TASK TO CARRY OUT:
Each entry here needs to be given again exactly.

DATA SHOWN:
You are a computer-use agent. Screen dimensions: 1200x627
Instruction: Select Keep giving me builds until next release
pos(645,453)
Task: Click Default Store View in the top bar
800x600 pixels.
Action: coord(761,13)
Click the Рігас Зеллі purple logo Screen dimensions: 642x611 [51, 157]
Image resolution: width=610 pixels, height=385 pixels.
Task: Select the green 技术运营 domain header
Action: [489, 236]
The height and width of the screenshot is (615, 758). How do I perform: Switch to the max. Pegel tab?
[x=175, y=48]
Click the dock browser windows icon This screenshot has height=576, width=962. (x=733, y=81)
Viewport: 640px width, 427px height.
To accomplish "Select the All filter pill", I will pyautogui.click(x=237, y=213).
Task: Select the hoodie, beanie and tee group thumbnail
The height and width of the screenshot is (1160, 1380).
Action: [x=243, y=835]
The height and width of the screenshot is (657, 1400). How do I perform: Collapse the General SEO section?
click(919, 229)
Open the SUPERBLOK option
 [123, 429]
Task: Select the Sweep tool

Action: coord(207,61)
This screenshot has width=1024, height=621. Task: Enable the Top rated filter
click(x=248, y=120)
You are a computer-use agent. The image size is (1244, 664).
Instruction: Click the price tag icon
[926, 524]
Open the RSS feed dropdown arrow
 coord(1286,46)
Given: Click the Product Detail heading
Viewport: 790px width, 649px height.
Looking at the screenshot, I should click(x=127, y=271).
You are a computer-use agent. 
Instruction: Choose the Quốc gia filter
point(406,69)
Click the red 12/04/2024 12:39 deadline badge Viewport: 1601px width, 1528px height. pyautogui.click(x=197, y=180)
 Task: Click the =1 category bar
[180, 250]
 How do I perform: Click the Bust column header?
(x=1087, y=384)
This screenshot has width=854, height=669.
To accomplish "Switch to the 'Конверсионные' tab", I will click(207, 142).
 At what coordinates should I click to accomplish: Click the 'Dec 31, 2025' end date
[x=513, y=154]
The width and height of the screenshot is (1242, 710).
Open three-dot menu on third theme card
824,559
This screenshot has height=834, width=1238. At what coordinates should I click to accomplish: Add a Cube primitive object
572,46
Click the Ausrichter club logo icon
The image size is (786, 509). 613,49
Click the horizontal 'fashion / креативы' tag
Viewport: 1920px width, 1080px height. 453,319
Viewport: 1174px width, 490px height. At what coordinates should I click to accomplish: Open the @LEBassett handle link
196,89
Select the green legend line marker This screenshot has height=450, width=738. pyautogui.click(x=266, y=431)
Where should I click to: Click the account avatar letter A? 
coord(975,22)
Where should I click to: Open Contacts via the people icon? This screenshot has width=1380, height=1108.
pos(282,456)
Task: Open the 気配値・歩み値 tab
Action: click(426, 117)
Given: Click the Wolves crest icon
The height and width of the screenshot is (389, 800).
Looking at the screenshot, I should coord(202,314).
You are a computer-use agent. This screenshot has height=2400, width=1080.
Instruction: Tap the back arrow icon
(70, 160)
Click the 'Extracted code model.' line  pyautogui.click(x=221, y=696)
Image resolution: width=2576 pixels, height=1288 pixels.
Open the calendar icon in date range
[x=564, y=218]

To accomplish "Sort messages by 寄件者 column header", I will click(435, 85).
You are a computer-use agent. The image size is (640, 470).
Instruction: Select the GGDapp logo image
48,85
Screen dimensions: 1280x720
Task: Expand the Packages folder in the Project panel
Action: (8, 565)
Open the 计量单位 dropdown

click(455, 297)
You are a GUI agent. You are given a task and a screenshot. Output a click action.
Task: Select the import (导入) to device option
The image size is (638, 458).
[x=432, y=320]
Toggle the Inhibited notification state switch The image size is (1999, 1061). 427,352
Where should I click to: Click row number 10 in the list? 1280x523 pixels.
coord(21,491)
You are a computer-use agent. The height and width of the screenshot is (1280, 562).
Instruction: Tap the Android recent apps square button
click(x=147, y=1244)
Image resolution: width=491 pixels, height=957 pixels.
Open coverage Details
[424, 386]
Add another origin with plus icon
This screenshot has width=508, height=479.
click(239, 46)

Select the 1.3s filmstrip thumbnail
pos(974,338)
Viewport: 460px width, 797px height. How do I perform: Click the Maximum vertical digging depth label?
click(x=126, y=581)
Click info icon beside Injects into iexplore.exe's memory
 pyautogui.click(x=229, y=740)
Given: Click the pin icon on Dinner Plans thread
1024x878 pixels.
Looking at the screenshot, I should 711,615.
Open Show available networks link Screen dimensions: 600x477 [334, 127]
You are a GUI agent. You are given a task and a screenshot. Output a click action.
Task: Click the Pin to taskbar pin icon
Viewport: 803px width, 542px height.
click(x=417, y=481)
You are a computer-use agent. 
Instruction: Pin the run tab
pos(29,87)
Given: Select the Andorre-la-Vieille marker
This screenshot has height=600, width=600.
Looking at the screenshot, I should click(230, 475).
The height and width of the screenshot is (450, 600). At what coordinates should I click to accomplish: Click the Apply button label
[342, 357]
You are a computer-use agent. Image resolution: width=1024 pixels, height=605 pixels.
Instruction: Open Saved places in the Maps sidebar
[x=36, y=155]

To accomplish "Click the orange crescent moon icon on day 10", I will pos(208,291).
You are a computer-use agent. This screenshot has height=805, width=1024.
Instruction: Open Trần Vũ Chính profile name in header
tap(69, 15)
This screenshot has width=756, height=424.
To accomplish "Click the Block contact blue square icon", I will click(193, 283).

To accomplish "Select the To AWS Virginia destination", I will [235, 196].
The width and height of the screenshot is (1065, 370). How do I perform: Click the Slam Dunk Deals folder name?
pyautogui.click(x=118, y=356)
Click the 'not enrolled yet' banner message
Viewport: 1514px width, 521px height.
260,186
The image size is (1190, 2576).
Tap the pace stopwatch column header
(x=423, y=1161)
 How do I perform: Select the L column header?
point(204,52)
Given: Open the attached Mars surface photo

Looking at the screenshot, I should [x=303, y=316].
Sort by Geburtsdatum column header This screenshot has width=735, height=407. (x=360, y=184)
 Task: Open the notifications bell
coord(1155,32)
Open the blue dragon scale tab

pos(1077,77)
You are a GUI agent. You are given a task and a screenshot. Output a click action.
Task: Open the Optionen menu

RESPONSE FOR THIS EXERCISE:
You are a computer-use agent. Screen dimensions: 1200x627
Instruction: Select Keep giving me builds until next release
pos(645,453)
Task: Click Default Store View in the top bar
800x600 pixels.
Action: coord(761,13)
Click the Рігас Зеллі purple logo Screen dimensions: 642x611 [51, 157]
Image resolution: width=610 pixels, height=385 pixels.
Task: Select the green 技术运营 domain header
Action: [489, 236]
The height and width of the screenshot is (615, 758). How do I perform: Switch to the max. Pegel tab?
[x=175, y=48]
Click the dock browser windows icon This screenshot has height=576, width=962. (x=733, y=81)
Viewport: 640px width, 427px height.
To accomplish "Select the All filter pill", I will pyautogui.click(x=237, y=213).
Task: Select the hoodie, beanie and tee group thumbnail
The height and width of the screenshot is (1160, 1380).
Action: [x=243, y=835]
The height and width of the screenshot is (657, 1400). How do I perform: Collapse the General SEO section?
click(919, 229)
Open the SUPERBLOK option
 [123, 429]
Task: Select the Sweep tool

Action: coord(207,61)
This screenshot has width=1024, height=621. Task: Enable the Top rated filter
click(x=248, y=120)
You are a computer-use agent. The image size is (1244, 664).
Instruction: Click the price tag icon
[926, 524]
Open the RSS feed dropdown arrow
 coord(1286,46)
Given: Click the Product Detail heading
Viewport: 790px width, 649px height.
Looking at the screenshot, I should click(x=127, y=271).
You are a computer-use agent. 
Instruction: Choose the Quốc gia filter
point(406,69)
Click the red 12/04/2024 12:39 deadline badge Viewport: 1601px width, 1528px height. pyautogui.click(x=197, y=180)
 Task: Click the =1 category bar
[180, 250]
 How do I perform: Click the Bust column header?
(x=1087, y=384)
This screenshot has width=854, height=669.
To accomplish "Switch to the 'Конверсионные' tab", I will click(207, 142).
 At what coordinates should I click to accomplish: Click the 'Dec 31, 2025' end date
[x=513, y=154]
The width and height of the screenshot is (1242, 710).
Open three-dot menu on third theme card
824,559
This screenshot has height=834, width=1238. At what coordinates should I click to accomplish: Add a Cube primitive object
572,46
Click the Ausrichter club logo icon
The image size is (786, 509). 613,49
Click the horizontal 'fashion / креативы' tag
Viewport: 1920px width, 1080px height. 453,319
Viewport: 1174px width, 490px height. At what coordinates should I click to accomplish: Open the @LEBassett handle link
196,89
Select the green legend line marker This screenshot has height=450, width=738. pyautogui.click(x=266, y=431)
Where should I click to: Click the account avatar letter A? 
coord(975,22)
Where should I click to: Open Contacts via the people icon? This screenshot has width=1380, height=1108.
pos(282,456)
Task: Open the 気配値・歩み値 tab
Action: click(426, 117)
Given: Click the Wolves crest icon
The height and width of the screenshot is (389, 800).
Looking at the screenshot, I should coord(202,314).
You are a computer-use agent. This screenshot has height=2400, width=1080.
Instruction: Tap the back arrow icon
(70, 160)
Click the 'Extracted code model.' line  pyautogui.click(x=221, y=696)
Image resolution: width=2576 pixels, height=1288 pixels.
Open the calendar icon in date range
[x=564, y=218]

To accomplish "Sort messages by 寄件者 column header", I will click(435, 85).
You are a computer-use agent. The image size is (640, 470).
Instruction: Select the GGDapp logo image
48,85
Screen dimensions: 1280x720
Task: Expand the Packages folder in the Project panel
Action: (8, 565)
Open the 计量单位 dropdown

click(455, 297)
You are a GUI agent. You are given a task and a screenshot. Output a click action.
Task: Select the import (导入) to device option
The image size is (638, 458).
[x=432, y=320]
Toggle the Inhibited notification state switch The image size is (1999, 1061). 427,352
Where should I click to: Click row number 10 in the list? 1280x523 pixels.
coord(21,491)
You are a computer-use agent. The height and width of the screenshot is (1280, 562).
Instruction: Tap the Android recent apps square button
click(x=147, y=1244)
Image resolution: width=491 pixels, height=957 pixels.
Open coverage Details
[424, 386]
Add another origin with plus icon
This screenshot has width=508, height=479.
click(239, 46)

Select the 1.3s filmstrip thumbnail
pos(974,338)
Viewport: 460px width, 797px height. How do I perform: Click the Maximum vertical digging depth label?
click(x=126, y=581)
Click info icon beside Injects into iexplore.exe's memory
 pyautogui.click(x=229, y=740)
Given: Click the pin icon on Dinner Plans thread
1024x878 pixels.
Looking at the screenshot, I should 711,615.
Open Show available networks link Screen dimensions: 600x477 [334, 127]
You are a GUI agent. You are given a task and a screenshot. Output a click action.
Task: Click the Pin to taskbar pin icon
Viewport: 803px width, 542px height.
click(x=417, y=481)
You are a computer-use agent. 
Instruction: Pin the run tab
pos(29,87)
Given: Select the Andorre-la-Vieille marker
This screenshot has height=600, width=600.
Looking at the screenshot, I should click(230, 475).
The height and width of the screenshot is (450, 600). At what coordinates should I click to accomplish: Click the Apply button label
[342, 357]
You are a computer-use agent. Image resolution: width=1024 pixels, height=605 pixels.
Instruction: Open Saved places in the Maps sidebar
[x=36, y=155]

To accomplish "Click the orange crescent moon icon on day 10", I will pos(208,291).
You are a computer-use agent. This screenshot has height=805, width=1024.
Instruction: Open Trần Vũ Chính profile name in header
tap(69, 15)
This screenshot has width=756, height=424.
To accomplish "Click the Block contact blue square icon", I will click(193, 283).

To accomplish "Select the To AWS Virginia destination", I will [235, 196].
The width and height of the screenshot is (1065, 370). How do I perform: Click the Slam Dunk Deals folder name?
pyautogui.click(x=118, y=356)
Click the 'not enrolled yet' banner message
Viewport: 1514px width, 521px height.
260,186
The image size is (1190, 2576).
Tap the pace stopwatch column header
(x=423, y=1161)
 How do I perform: Select the L column header?
point(204,52)
Given: Open the attached Mars surface photo

Looking at the screenshot, I should [x=303, y=316].
Sort by Geburtsdatum column header This screenshot has width=735, height=407. (x=360, y=184)
 Task: Open the notifications bell
coord(1155,32)
Open the blue dragon scale tab

pos(1077,77)
You are a GUI agent. You are given a task and a screenshot. Output a click action.
Task: Open the Optionen menu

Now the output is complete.